Os diálogos entre o então juiz Sérgio Moro e o procurador da República, coordenador da força-tarefa da operação lava jato, Deltan Dallagnol, divulgados nesses últimos dias, em complemento aqueles que já haviam sido divulgados no âmbito da série de reportagens denominada de Vaza Jato provam que o coordenador da operação era, de fato, o juiz Moro e não o procurador Dallagnol. Tudo era combinado previamente com o magistrado. Antes de ajuizar/protocolar qualquer peça jurídica, os procuradores do MPF, membros da FT submetiam tudo à apreciação prévia de Moro, que dizia se estava de acordo ou não. Moro, órgão julgador, se comportava como um assessor jurídico do órgão acusador. Isso demonstra, claramente, uma combinação do jogo processual entre quem acusa e quem julga. E isso não é normal.

É por isso que, em alguns países, o juiz da instrução penal não é o mesmo juiz que julga o caso/processo. Porque se considera que o ato de deferir ou não pedidos aptos a interferir na produção de provas macula a imparcialidade do magistrado. No Brasil, o juiz da instrução é o mesmo que julga a ação penal. Mas, Moro foi muito além disso. Ele auxiliava a parte acusadora na elaboração da estratégia investigativa, na escolha da tese jurídica a ser utilizada e até mesmo na redação das peças jurídicas, de forma que não havia outro julgamento possível, senão a concordância com os pedidos do MPF e a consequente condenação dos acusados. Isso caracteriza interferência do juiz na produção de provas. E isso não é normal.

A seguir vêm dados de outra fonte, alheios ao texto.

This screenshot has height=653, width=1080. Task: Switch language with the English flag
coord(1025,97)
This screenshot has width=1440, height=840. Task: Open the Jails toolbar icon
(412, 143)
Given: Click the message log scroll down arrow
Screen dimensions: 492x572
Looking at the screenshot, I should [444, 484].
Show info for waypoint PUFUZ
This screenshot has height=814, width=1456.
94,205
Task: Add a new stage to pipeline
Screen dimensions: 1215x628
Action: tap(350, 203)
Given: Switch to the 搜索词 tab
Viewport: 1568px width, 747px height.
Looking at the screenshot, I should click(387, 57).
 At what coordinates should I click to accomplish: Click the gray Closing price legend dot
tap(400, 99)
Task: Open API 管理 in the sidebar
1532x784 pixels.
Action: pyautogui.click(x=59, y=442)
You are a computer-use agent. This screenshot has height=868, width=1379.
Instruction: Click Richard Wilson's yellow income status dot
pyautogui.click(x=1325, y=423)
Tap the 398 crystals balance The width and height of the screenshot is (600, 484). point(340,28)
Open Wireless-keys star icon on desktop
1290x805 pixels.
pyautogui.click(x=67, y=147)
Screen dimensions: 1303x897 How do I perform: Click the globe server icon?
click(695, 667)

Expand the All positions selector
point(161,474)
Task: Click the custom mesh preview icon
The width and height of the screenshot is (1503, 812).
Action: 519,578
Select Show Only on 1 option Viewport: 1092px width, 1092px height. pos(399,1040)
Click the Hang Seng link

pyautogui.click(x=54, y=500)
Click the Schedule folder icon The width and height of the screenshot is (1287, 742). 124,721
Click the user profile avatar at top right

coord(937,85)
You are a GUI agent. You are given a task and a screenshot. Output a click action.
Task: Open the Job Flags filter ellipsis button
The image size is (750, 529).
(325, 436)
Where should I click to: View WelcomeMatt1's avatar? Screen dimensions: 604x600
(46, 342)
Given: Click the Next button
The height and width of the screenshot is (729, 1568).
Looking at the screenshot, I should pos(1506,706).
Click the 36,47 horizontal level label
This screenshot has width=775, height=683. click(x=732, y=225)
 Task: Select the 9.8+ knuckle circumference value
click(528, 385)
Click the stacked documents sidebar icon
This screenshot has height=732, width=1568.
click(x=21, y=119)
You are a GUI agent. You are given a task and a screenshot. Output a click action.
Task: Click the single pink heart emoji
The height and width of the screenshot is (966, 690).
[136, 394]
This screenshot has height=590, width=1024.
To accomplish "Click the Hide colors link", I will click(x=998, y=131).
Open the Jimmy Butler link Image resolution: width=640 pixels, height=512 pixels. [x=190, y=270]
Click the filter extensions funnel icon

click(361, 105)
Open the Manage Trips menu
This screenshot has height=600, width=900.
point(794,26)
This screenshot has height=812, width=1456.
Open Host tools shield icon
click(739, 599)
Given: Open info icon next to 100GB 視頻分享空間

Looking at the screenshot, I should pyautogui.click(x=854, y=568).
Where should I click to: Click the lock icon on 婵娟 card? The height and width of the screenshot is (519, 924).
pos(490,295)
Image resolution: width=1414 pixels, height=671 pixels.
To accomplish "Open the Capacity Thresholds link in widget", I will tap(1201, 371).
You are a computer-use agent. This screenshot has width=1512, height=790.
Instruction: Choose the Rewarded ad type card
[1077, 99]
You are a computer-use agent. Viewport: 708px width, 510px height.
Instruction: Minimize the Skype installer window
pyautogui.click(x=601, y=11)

Antecipação de decisão, combinação de jogo processual entre quem acusa e quem julga e interferência do juiz na produção de provas não são “filigranas” processuais para serem desconsideradas. São garantias que constituem o rol dos direitos fundamentais de cada cidadão. É constrangedor constatar que profissionais do direito assim agiram e foram imolados e alçados, pela imprensa, à condição de super-heróis do combate à corrupção, sendo que, para isso, usavam de práticas ilícitas. É coisa de gente safada, canalha, calhorda, conduta comparável apenas ao comportamento reptiliano conspiratório do General Villas Bôas, de intimidar, com ameaças, a mais alta Corte de Justiça do país e, assim, interferir nos resultados de uma eleição. Mas, esse já é assunto para outro artigo.

Como “escusas” o ex-juiz e ex-ministro da Justiça do desgoverno Bolsonaro disse, em “nota oficial”, datada de 1° de fevereiro de 2021, o que já se sabe ser de seu feitio: que não reconhece a autenticidade das mensagens (o que foi reconhecido em perícia judicial); que estas foram obtidas de forma ilícita (o que é verdade, mas, tal fato não anula o seu conteúdo e nem o seu uso, pela defesa de um réu); e que, ainda que autênticas ou obtidas por meio lícito, não haveria nada de errado com o conteúdo ou teor das mesmas. Ou seja, afirma, cinicamente, que não praticou aquilo que está provado que praticou: conluio, colusão. Até quando vamos aceitar o cinismo como justificativa? Até quando vamos normalizar o anormal?